3. A system as claimed in claim 1 or claim 2, wherein the processing unit includes a register set comprising individual registers into which the machine commands are selectively transferred.

4. A system as claimed in any of claims 1 to 3, wherein consecutive elementary operations of a micro-programme routine "read-out command" for making available a machine command are effected concurrently with consecutively executed elementary operations, which require no store access, of a microprogramme routine " provision of addresses and operands" for the provision of addresses and operands of a previous machine command which is to be executed.

5. A system as claimed in any of claims 1 to 4 and including a forwards/backwards counter whose count is arranged to be in teased or decreased by a corresponding amount whenever a command word is transferred to or from the command buffer and to be reset whenever said comparator indicates the occurrence of a write-in store access in respect of store locations corresponding to commands already read-out but still awaiting execution, whereby its count corresponds to the number of halves of store words validly intermediately stored in the command buffers.

6. A system as claimed in claim 5 including means arranged in operation to reset the count of the forwards/backwards counter in the event of each discontinuous change in the address contained in the first command counter.

7. A system as claimed in claim 5 or 6, wherein the count of the forwards/backwards counter is reset during a fault treatment routine which is triggered in the event of a fault.
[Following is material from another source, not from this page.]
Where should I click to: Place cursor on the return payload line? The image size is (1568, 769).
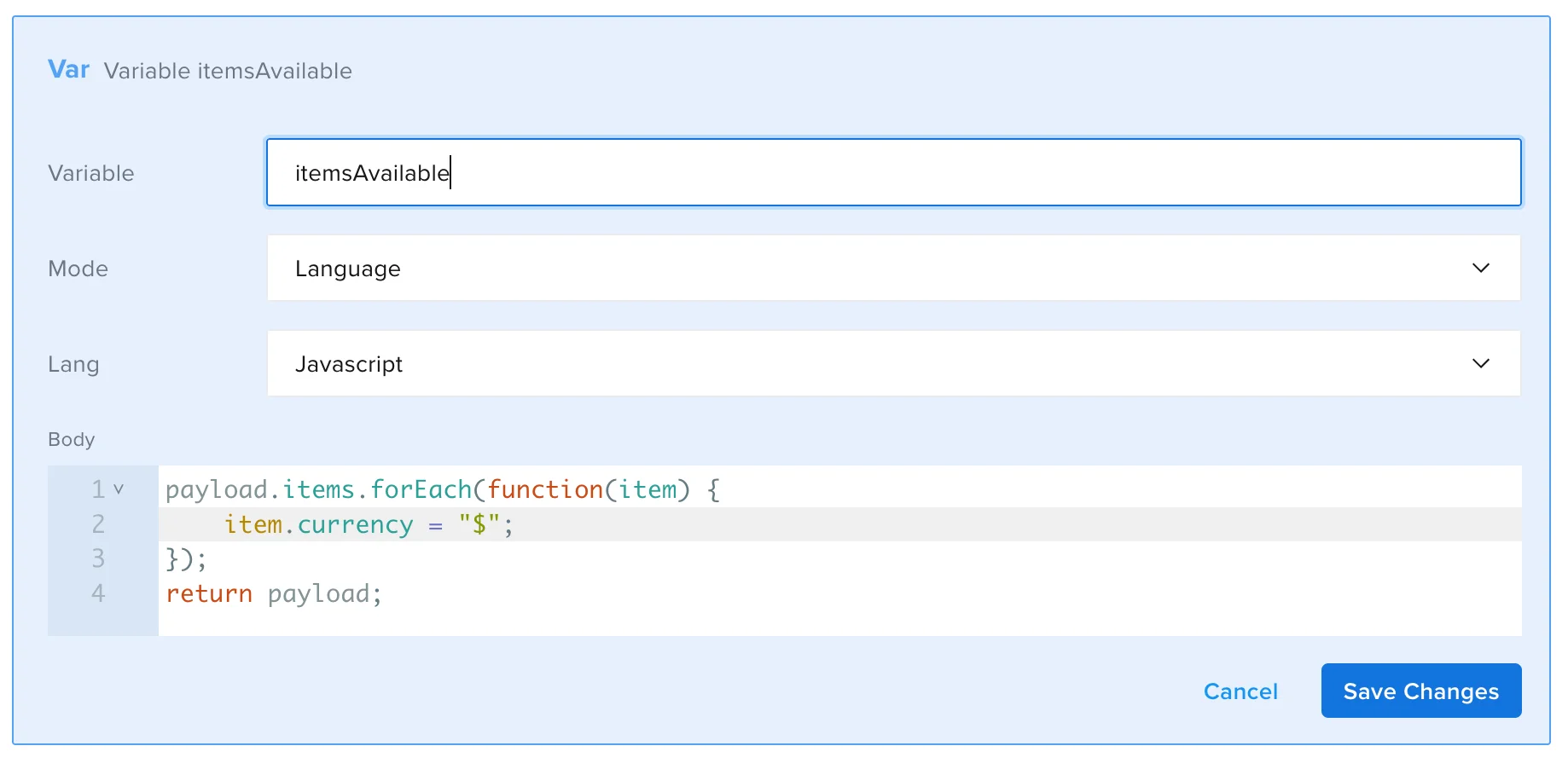[x=273, y=593]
8. A system as claimed in claim 5, 6 or 7 when dependent on claim 4, wherein during the final micro-command in the execution of each machine command the count of the forwards/backwards counter is evaluated to test whether the following machine command is already intermediately stored in the command buffers, and wherein if this is the case immediately thereafter the micre-programme routine " provision of addresses and operands" for the execution of said following machine command is started and otherwise a micro programme routine is run to read out said following machine command from the store.

9. A micro-programme controlled data pro cessing system substantially as herein described with reference to the accompanying drawings.